Come un uccello ferito, riparte Waltraute con un triplice «Wehe!», «Guai, guai a te, sorella, guai agli dei del Walhalla», e sparisce in un vento di tempesta.

Apparizione stregata

Purtroppo le brutte notizie e i contrasti non risolti lasciano sempre un solco di affanno, anche in chi crede di essersi liberato da pezzi di vita precedente; Brünnhilde guarda con rancore la sorella che si dilegua, e nell’aria c’è un senso di inquieta aspettazione; si rasserena con lo sguardo alla valle e al brillio del fuoco attorno, ma la fiamma è anche troppo vivida e chiara, e cresce furiosa come lottasse contro qualcuno; Brünnhilde sente dal suono del corno Siegfried che avanza: è lui che torna, gli corre incontro col cuore in gola dalla felicità, ma è come percossa in pieno petto da un’atroce slogatura armonica (da Fa maggiore a La bemolle minore), congiunta all’apparizione («Verrath!», «tradimento!») di un essere diverso: sul bordo della roccia è apparso Siegfried, ma in figura di Gunther! Sul capo l’elmo magico, i cui accordi straniti paralizzano l’azione.

È forse un’astuzia teatrale che Wagner abbia collocato questo episodio finale dell’atto dopo il grande duetto delle sorelle; ancora impregnati dall’aura morale di quella scena, dal realismo delle sue passioni, si tende a considerare con attenzione meno pungente questo momento d’incantamenti surreali, del resto trattato da Wagner con lesta concisione, seppure fondamentale per gli sviluppi della vicenda.

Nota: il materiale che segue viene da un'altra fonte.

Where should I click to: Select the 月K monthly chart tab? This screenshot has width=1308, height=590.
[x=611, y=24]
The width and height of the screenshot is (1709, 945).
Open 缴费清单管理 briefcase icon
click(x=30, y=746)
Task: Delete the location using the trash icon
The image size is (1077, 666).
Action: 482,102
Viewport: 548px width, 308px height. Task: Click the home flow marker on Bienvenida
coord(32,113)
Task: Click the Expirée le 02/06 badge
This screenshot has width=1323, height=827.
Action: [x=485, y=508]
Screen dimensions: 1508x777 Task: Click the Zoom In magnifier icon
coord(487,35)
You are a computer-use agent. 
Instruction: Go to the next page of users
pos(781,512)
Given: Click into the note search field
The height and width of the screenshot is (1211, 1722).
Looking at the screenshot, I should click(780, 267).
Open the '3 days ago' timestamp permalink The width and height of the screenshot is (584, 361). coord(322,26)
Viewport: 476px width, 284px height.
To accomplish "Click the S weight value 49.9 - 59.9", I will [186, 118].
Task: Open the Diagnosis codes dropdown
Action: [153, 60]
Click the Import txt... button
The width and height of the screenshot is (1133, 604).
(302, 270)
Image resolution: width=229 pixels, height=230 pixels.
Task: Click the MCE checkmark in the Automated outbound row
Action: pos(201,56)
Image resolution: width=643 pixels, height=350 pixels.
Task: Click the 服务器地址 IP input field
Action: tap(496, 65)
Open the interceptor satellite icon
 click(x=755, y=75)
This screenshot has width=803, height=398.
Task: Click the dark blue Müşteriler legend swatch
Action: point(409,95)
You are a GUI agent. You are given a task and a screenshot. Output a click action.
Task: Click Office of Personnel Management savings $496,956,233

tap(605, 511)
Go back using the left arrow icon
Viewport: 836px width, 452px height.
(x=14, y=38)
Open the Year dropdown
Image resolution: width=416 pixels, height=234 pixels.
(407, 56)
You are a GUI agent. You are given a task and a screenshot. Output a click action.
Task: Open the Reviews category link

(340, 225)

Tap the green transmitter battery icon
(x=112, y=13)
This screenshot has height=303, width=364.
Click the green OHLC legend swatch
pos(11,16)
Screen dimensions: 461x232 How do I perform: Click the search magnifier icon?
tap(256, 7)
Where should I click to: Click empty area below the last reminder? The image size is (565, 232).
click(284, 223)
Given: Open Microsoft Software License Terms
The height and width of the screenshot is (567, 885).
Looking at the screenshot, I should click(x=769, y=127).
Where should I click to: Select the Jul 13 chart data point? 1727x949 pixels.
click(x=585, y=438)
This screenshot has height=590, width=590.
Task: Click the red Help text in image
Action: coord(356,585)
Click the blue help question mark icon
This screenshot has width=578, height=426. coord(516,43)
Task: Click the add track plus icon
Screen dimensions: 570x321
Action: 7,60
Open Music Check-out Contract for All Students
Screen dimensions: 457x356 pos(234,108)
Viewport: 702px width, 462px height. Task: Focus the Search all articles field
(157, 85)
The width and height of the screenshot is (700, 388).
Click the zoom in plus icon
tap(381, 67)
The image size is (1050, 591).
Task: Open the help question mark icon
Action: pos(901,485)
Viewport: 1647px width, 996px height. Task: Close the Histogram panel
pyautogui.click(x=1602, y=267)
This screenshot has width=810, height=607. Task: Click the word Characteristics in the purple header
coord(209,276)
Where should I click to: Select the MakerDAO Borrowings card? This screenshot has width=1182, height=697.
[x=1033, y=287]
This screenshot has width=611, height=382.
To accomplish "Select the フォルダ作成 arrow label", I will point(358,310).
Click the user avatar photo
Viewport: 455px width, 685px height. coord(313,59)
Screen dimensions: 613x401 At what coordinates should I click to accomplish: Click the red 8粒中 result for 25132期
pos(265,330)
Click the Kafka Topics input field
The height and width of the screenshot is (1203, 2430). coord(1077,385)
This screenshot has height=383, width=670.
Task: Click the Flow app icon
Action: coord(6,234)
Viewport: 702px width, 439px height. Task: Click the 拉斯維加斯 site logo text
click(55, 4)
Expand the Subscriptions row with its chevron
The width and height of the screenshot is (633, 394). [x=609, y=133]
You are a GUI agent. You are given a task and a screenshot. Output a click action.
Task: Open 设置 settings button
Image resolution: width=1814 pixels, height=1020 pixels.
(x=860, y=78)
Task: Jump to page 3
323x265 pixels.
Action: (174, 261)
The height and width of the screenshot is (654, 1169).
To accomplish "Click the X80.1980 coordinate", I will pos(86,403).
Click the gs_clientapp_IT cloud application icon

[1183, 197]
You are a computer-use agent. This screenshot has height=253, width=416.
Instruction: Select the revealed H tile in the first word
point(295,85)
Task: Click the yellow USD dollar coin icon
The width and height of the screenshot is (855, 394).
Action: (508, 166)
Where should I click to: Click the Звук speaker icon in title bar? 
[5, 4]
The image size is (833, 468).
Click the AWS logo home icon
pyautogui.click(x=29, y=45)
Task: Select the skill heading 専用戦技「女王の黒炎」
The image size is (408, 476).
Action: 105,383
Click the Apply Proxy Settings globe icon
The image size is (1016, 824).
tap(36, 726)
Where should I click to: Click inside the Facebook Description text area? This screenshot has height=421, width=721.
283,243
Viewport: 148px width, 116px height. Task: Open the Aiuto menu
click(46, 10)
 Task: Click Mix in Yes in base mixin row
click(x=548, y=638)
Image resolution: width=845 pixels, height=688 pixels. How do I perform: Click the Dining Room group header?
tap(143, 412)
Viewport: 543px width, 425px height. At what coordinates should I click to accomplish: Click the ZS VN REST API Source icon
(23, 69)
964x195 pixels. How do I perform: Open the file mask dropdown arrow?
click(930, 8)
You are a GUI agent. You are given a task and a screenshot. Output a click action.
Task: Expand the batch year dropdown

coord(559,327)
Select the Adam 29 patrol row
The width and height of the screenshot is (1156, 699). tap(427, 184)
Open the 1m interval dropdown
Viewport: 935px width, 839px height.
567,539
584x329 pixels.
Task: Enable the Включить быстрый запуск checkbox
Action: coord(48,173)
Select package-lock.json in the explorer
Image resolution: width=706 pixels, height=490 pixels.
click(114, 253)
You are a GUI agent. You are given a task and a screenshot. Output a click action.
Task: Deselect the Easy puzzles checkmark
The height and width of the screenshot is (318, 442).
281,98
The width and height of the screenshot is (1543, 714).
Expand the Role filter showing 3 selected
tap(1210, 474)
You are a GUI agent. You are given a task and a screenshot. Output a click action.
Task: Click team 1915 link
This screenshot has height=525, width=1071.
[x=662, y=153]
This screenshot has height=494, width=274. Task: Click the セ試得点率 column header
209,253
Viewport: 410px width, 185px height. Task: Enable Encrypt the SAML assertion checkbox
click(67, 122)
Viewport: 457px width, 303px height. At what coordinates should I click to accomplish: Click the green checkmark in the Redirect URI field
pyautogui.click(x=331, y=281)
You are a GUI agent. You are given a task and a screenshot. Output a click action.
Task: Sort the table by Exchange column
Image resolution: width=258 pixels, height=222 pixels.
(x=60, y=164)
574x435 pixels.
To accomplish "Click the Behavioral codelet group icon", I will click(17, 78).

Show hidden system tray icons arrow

«Chi sei tu, mostro? – chiede Brünnhilde tremante di ribrezzo –. Sei umano oppure ombra infernale?». «Un ghibicungo io sono, e Gunther ha nome l’eroe che tu, donna, devi seguire». L’estraneo parla con voce contraffatta, per frasi brevi e isolate, monotono come un automa, sostenuto dai tromboni oracolari e dai corni con sordina; dopo quanto le ha detto la sorella, Brünnhilde dà la colpa a Wotan, e con un grido impreca al dio che l’ha fatta svegliare da Siegfried solo per ricacciarla nell’ignominia, e protende l’anello a difesa: «rispetta questo segno! finché mi protegge l’anello, all’infamia non mi costringi». Ma lui l’assale, lei si difende, lottano finché l’uomo le afferra la mano e le strappa l’anello dal dito. Scende la notte e Siegfried-Gunther («Ora sei mia!») costringe con un gesto Brünnhilde a entrare nella stanza maritale; con suprema ambiguità le dice «accoglimi nel tuo antro!», ma sulla soglia estrae la sua spada, eletta a garante di fedeltà cavalleresca, che lo terrà separato da ogni contatto con la sposa di Gunther.

Salti di ottava rozzamente spiccati enfatizzano il gesto mentre cala il sipario.